Mais en dépit de quelques édifices à l’architecture coloniale, de belles artères arborées de platanes et d’une vivante Place d’Armes, rien de vraiment remarquable n’inciterait le voyageur à prolonger son séjour ici outre mesure. D’autant que cette région est qualifiée d’instable sur le plan tellurique. La réputation de Los Andes est même d’être au Chili une des villes les des plus exposées aux séismes. Ce qui oblige d’ailleurs les architectes locaux à prévoir pour leurs constructions un réseau spécial de poutrelles d’acier destiné à en accroître la cohésion.

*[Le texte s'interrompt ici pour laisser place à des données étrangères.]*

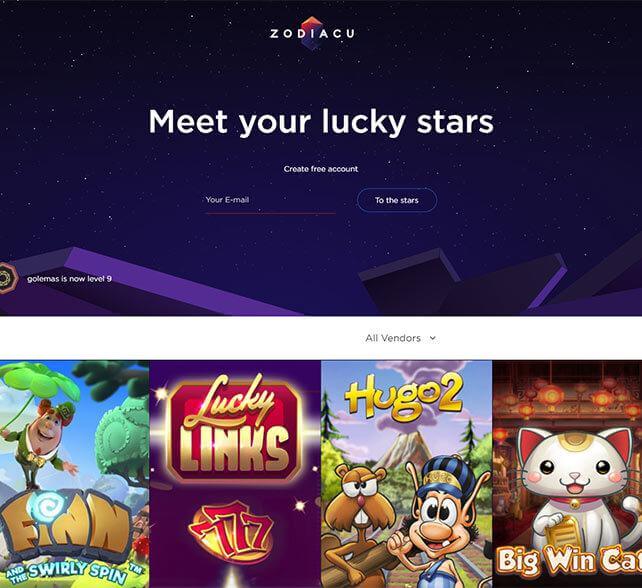642x588 pixels.
Task: Open Finn and the Swirly Spin game
Action: click(75, 474)
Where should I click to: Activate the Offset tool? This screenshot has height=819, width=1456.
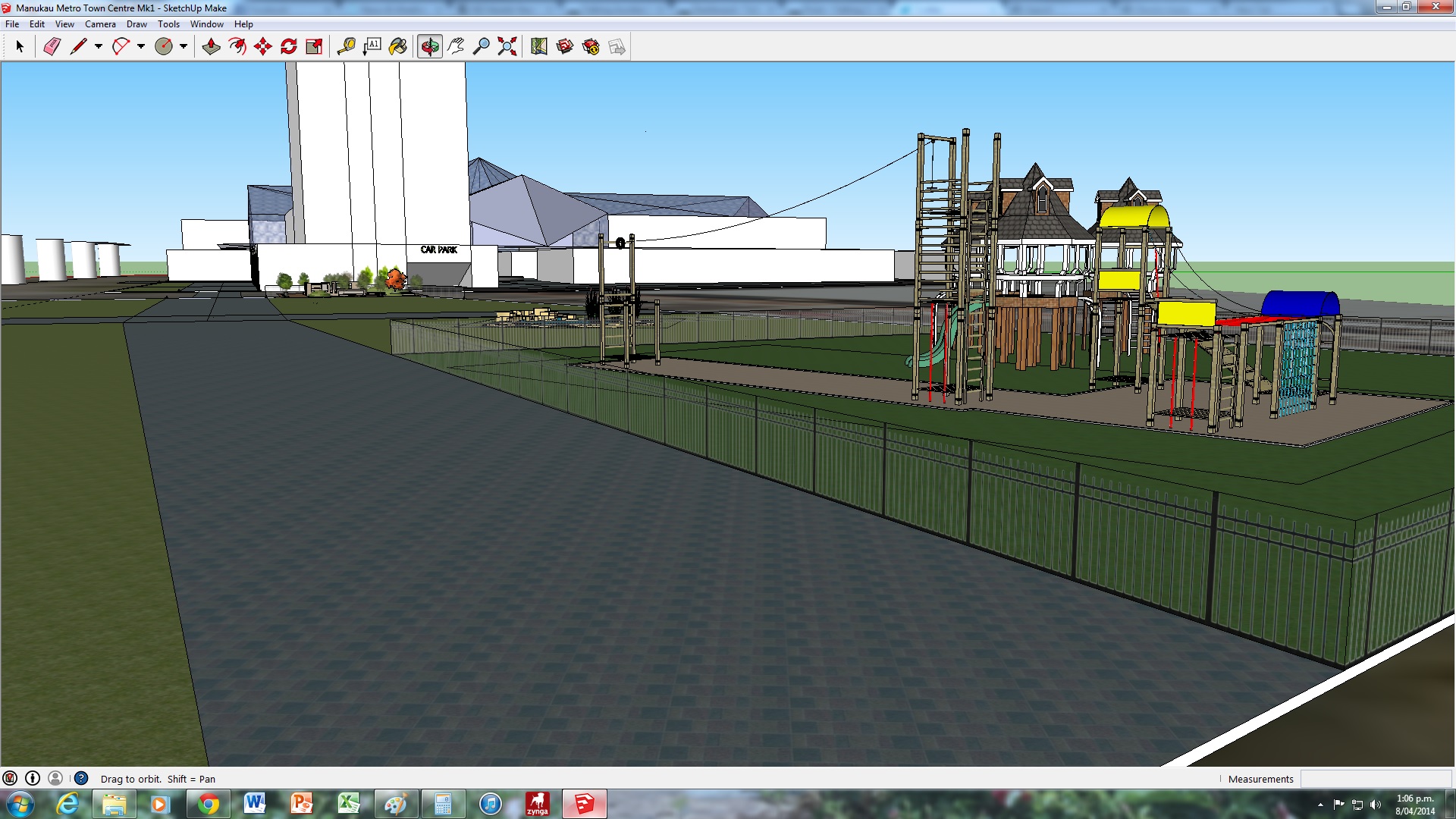pyautogui.click(x=237, y=47)
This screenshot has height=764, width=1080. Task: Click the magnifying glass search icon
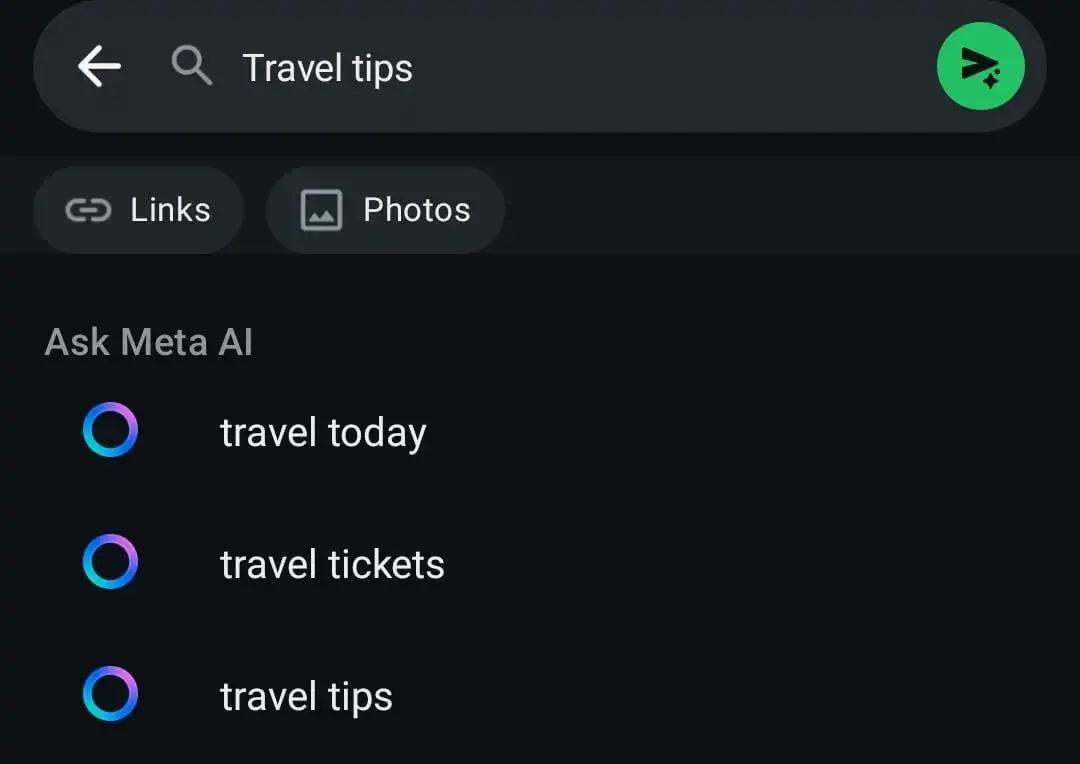[191, 67]
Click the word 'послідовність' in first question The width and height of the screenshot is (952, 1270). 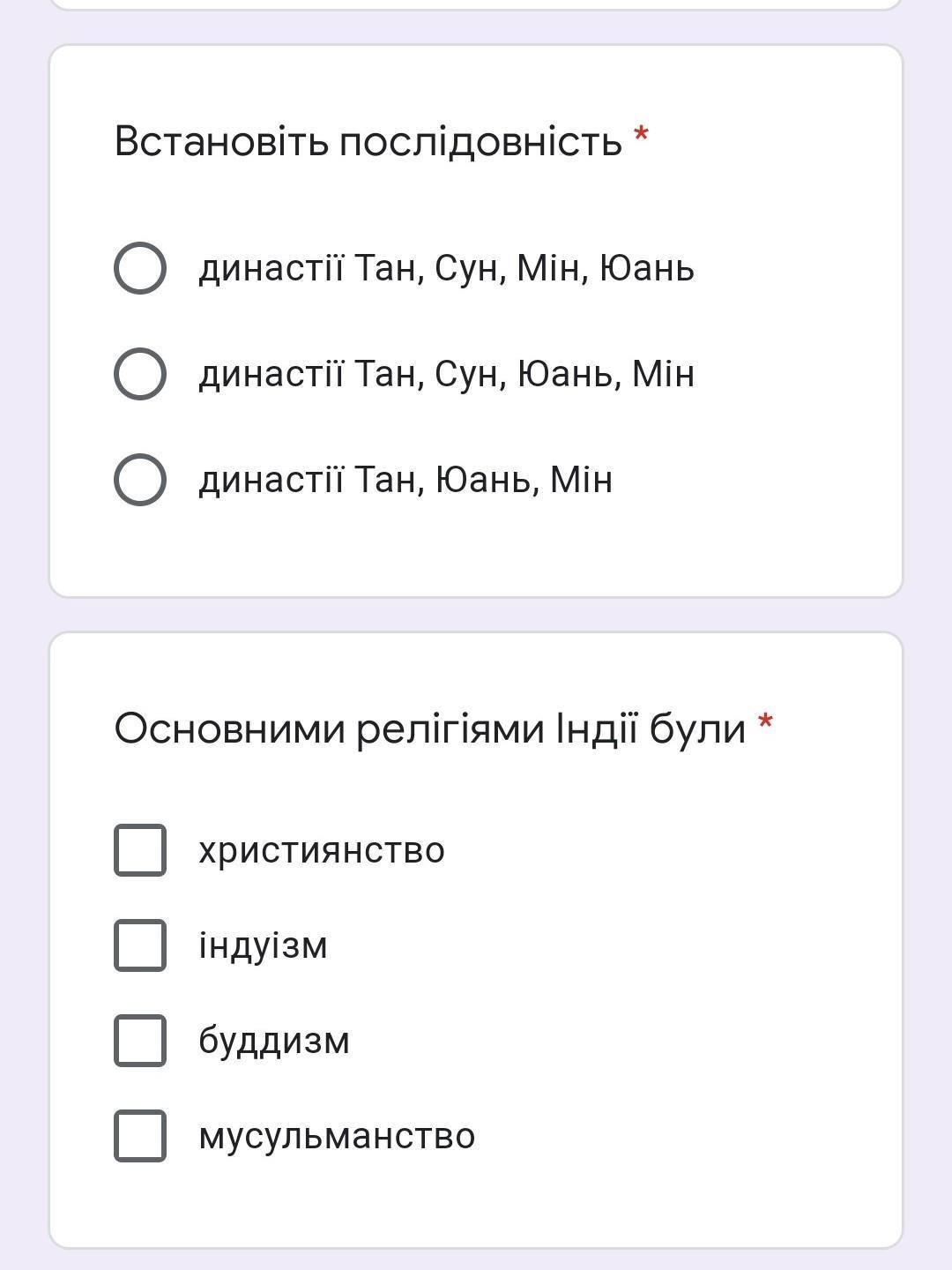coord(481,141)
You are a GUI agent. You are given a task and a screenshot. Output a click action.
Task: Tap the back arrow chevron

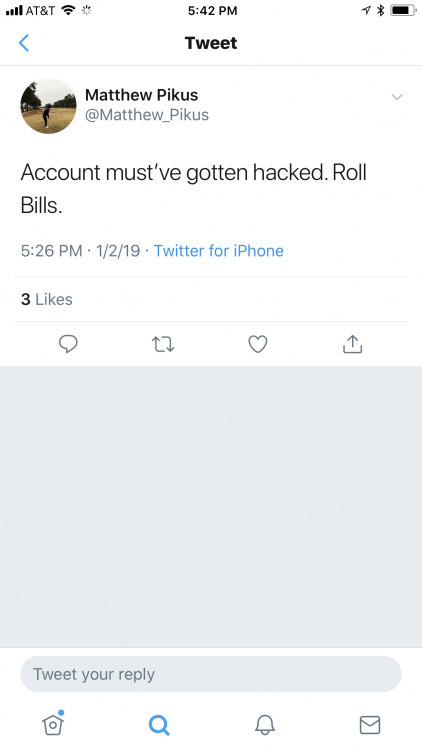coord(24,43)
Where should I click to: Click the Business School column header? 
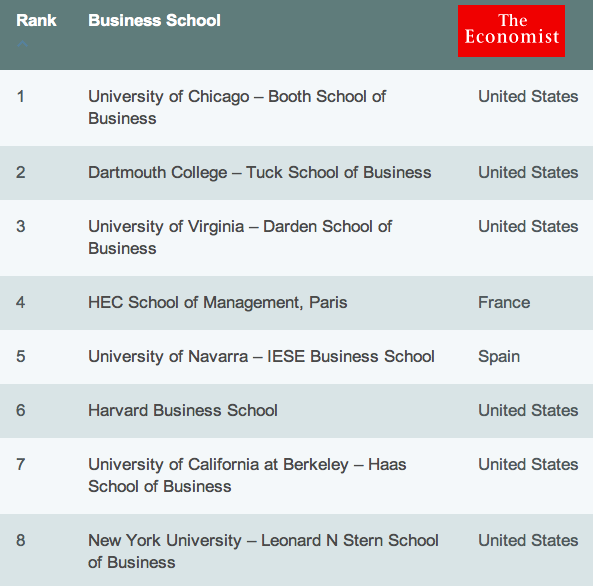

Et il en est ainsi de la maison des Villegas, nos hôtes de ce soir. Une famille qu’un ingénieur de Calama, rencontré précédemment, nous avait recommandée.
La lettre remise par l’ingénieur de Calama à l’intention de Madame Villegas fut d’ailleurs d’une aide précieuse et, bien que nous n’en ayons jamais connu la teneur, cette missive nous valut d’être reçu en véritables amis.

Pour la première fois depuis le début de ce voyage, nous étions accueillis par une famille relativement aisée. Le seul salaire du père avait permis l’acquisition de cette modeste mais confortable maison ainsi que d’une petite voiture. Une Lada vert-de-gris.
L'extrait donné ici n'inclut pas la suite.